Early administration of cisatracurium attenuates sepsis-induced diaphragm dysfunction in rats.

Sepsis can often induce diaphragm dysfunction, which is associated with localized elaboration of cytokines within the diaphragm. The administration of cisatracurium has been shown to decrease the inflammatory response and to facilitate mechanical ventilation. In this study, we explored whether cisatracurium could attenuate sepsis-induced diaphragm dysfunction in rats. Animals were divided into three groups: (1) the control group: rats underwent a sham surgical procedure with cecal exposure, but the cecum was neither ligated nor punctured; (2) the CLP group: rats underwent cecal ligation and puncture (CLP) and received a continuous infusion of NaCl 0.9 %; and (3) the Cis + CLP group: rats underwent CLP and received a continuous infusion of cisatracurium. After the surgical procedure, all animals underwent controlled mechanical ventilation for 18 h. Plasma concentrations of interleukin-6 (IL-6), tumor necrosis factor-α (TNF-α), and high-mobility group box 1 (HMGB1) were measured using an enzyme-linked immunosorbent assay. Upon completion of the experimental protocol, diaphragm contractility and HMGB1 protein expression were analyzed.

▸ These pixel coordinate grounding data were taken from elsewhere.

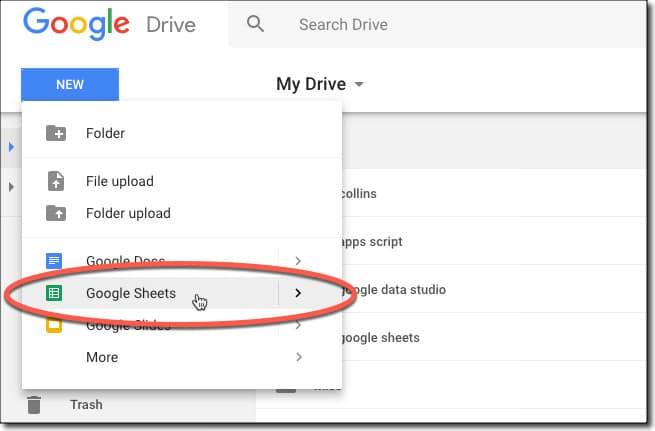Open the More menu item
Image resolution: width=655 pixels, height=431 pixels.
[102, 357]
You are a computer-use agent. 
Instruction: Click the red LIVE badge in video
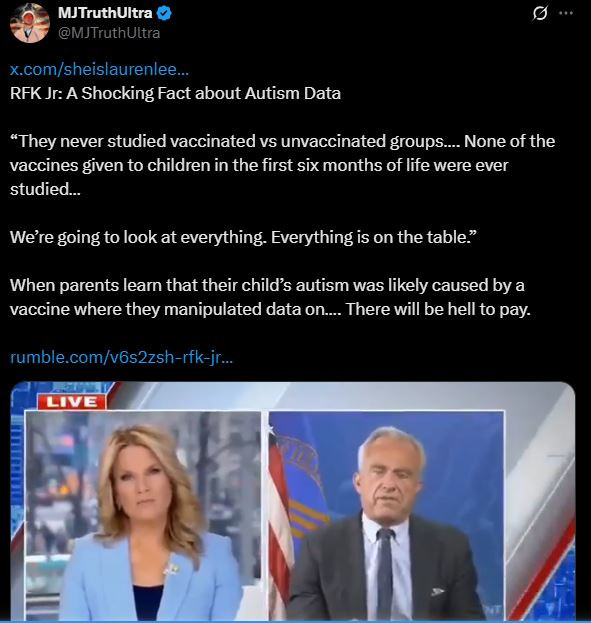pyautogui.click(x=72, y=402)
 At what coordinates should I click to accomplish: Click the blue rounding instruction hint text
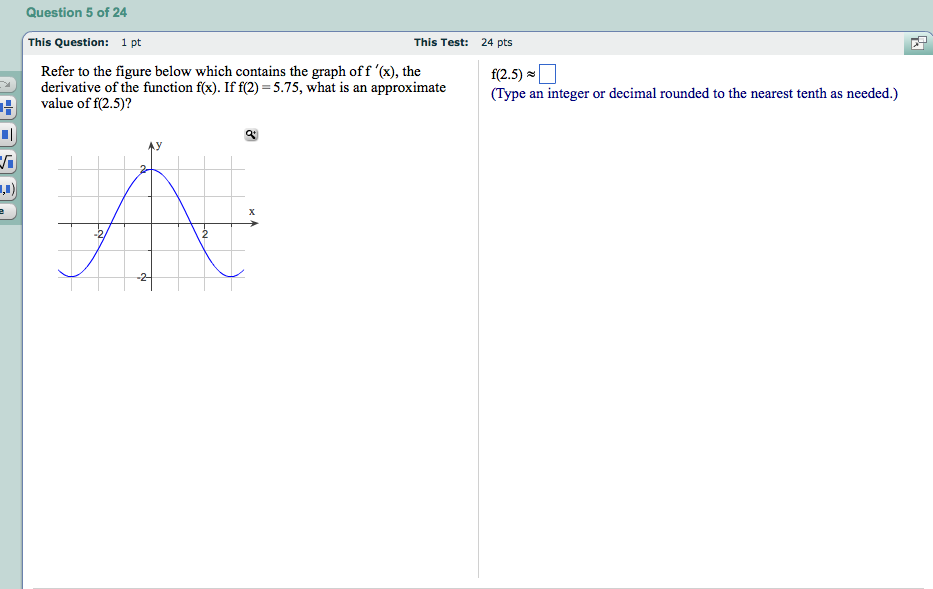tap(694, 94)
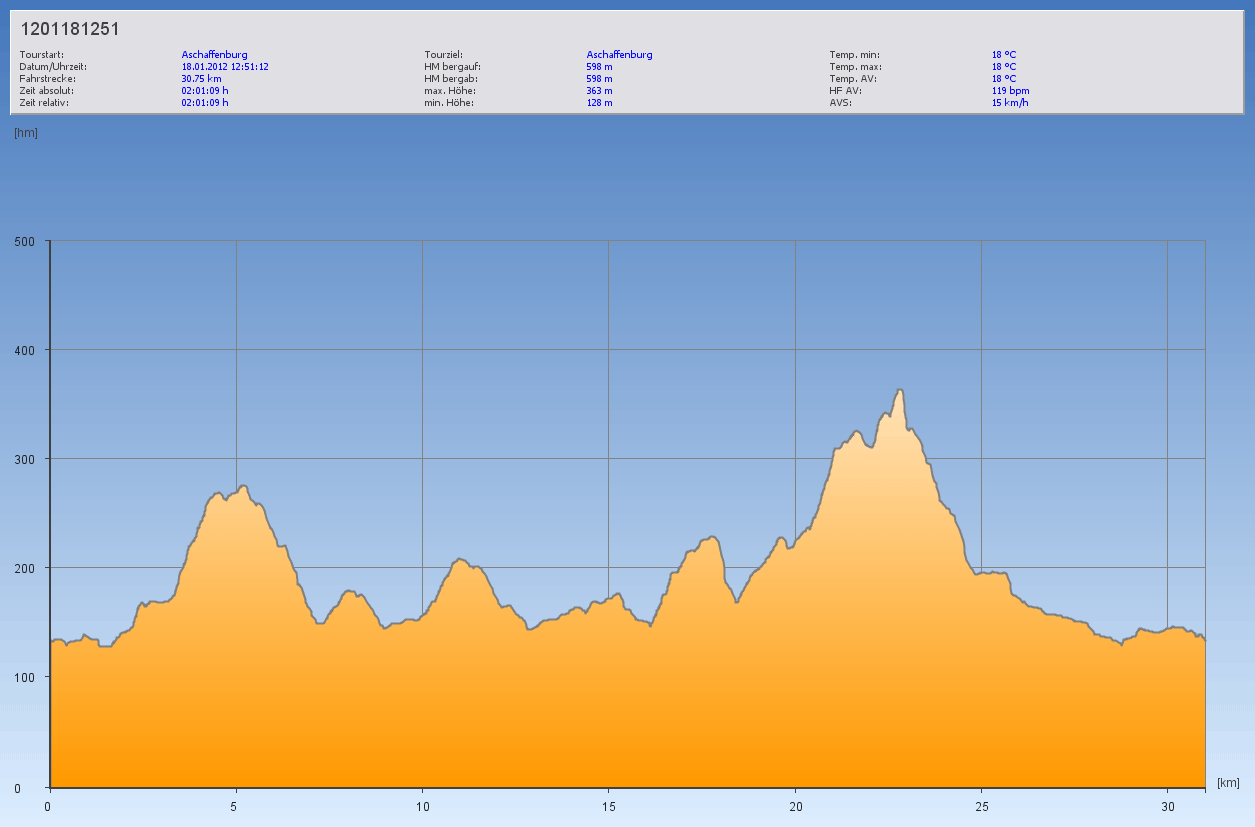Click the AVS value 15 km/h
Viewport: 1255px width, 827px height.
(1009, 103)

Impaired diaphragm contractile function, including both force-related properties and force-frequency responses, was pronounced after CLP in comparison with that observed in the control rats. Furthermore, CLP elevated serum levels of IL-6, TNF-α, and HMGB1, and induced HMGB1 protein expression in the diaphragm. In contrast, cisatracurium counteracted the sepsis-induced inflammation reaction in the diaphragm and serum and maintained diaphragm function. These data suggest that early infusion of cisatracurium attenuates sepsis-induced diaphragm dysfunction; this may be attributable to its anti-inflammatory action.